As an example, you could use Stackdriver, which uses fluentd as a logging agent. Here are two configuration files that you can use to implement this approach. The first file contains a ConfigMap to configure fluentd.

admin/logging/fluentd-sidecar-config.yaml
apiVersion: v1
kind: ConfigMap
metadata:
  name: fluentd-config
data:
  fluentd.conf: |
    <source>
      type tail
      format none
      path /var/log/1.log
      pos_file /var/log/1.log.pos
      tag count.format1
    </source>

    <source>
      type tail
      format none
      path /var/log/2.log
      pos_file /var/log/2.log.pos
      tag count.format2
    </source>

    <match **>
      type google_cloud
    </match>

Note: The configuration of fluentd is beyond the scope of this article. For information about configuring fluentd, see the official fluentd documentation.

The second file describes a pod that has a sidecar container running fluentd. The pod mounts a volume where fluentd can pick up its configuration data.

admin/logging/two-files-counter-pod-agent-sidecar.yaml
apiVersion: v1
kind: Pod
metadata:
  name: counter
spec:
  containers:
  - name: count
    image: busybox
    args:
    - /bin/sh
    - -c
    - >
      i=0;
      while true;
      do
        echo "$i: $(date)" >> /var/log/1.log;
        echo "$(date) INFO $i" >> /var/log/2.log;
        i=$((i+1));
        sleep 1;
      done
    volumeMounts:
    - name: varlog
      mountPath: /var/log
  - name: count-agent
    image: k8s.gcr.io/fluentd-gcp:1.30
    env:
    - name: FLUENTD_ARGS
      value: -c /etc/fluentd-config/fluentd.conf
    volumeMounts:
    - name: varlog
      mountPath: /var/log
    - name: config-volume
      mountPath: /etc/fluentd-config
  volumes:
  - name: varlog
    emptyDir: {}
  - name: config-volume
    configMap:
      name: fluentd-config

After some time you can find log messages in the Stackdriver interface.

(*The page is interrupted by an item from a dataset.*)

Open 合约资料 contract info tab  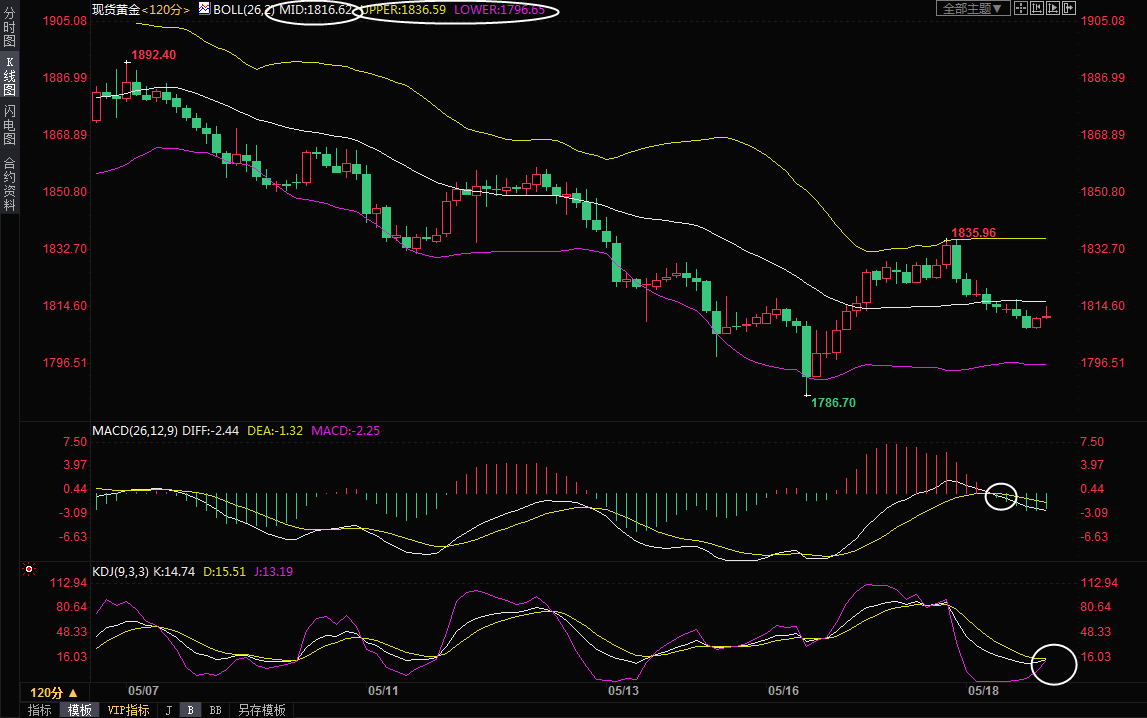click(x=9, y=184)
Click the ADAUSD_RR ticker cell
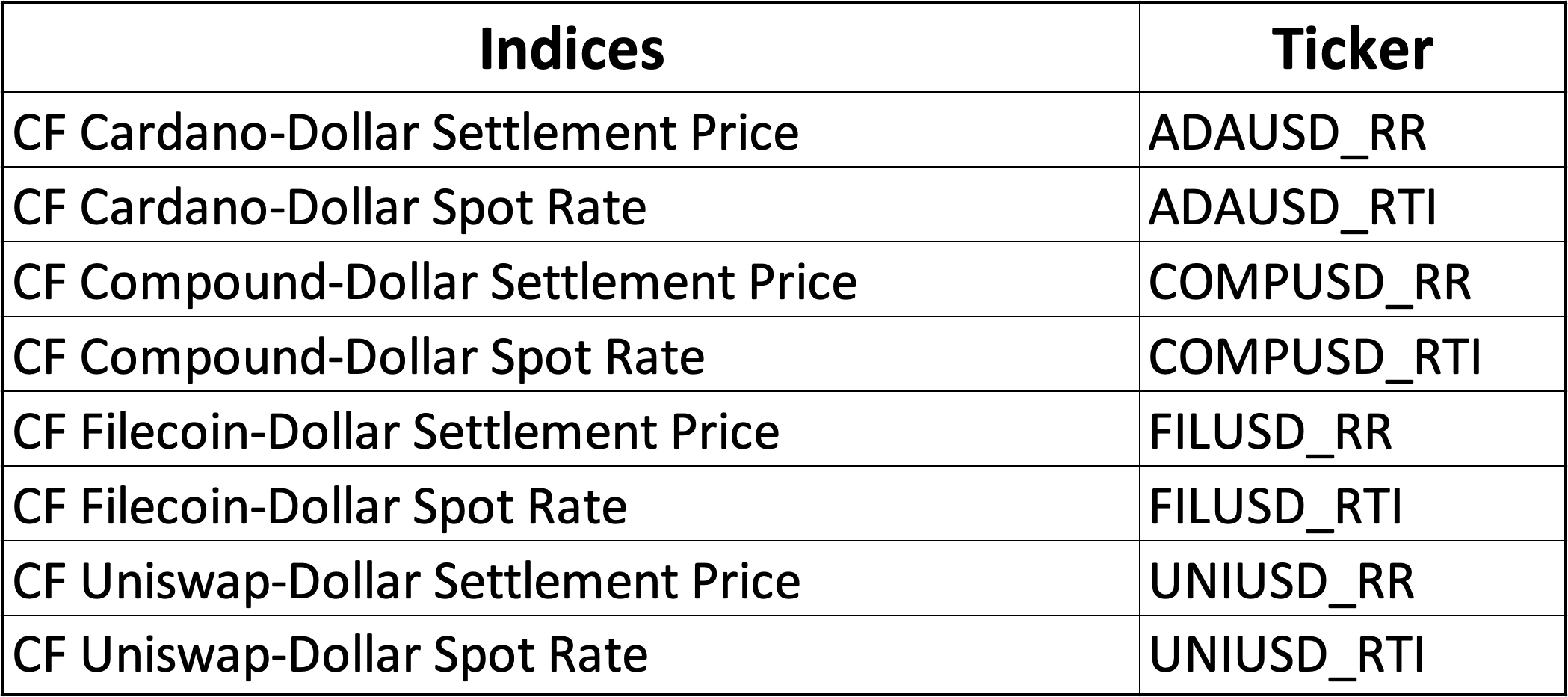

Remember, that this is just an example and you can actually replace fluentd with any logging agent, reading from any source inside an application container.

Exposing logs directly from the application

Exposing logs directly from the application

You can implement cluster-level logging by exposing or pushing logs directly from every application; however, the implementation for such a logging mechanism is outside the scope of Kubernetes.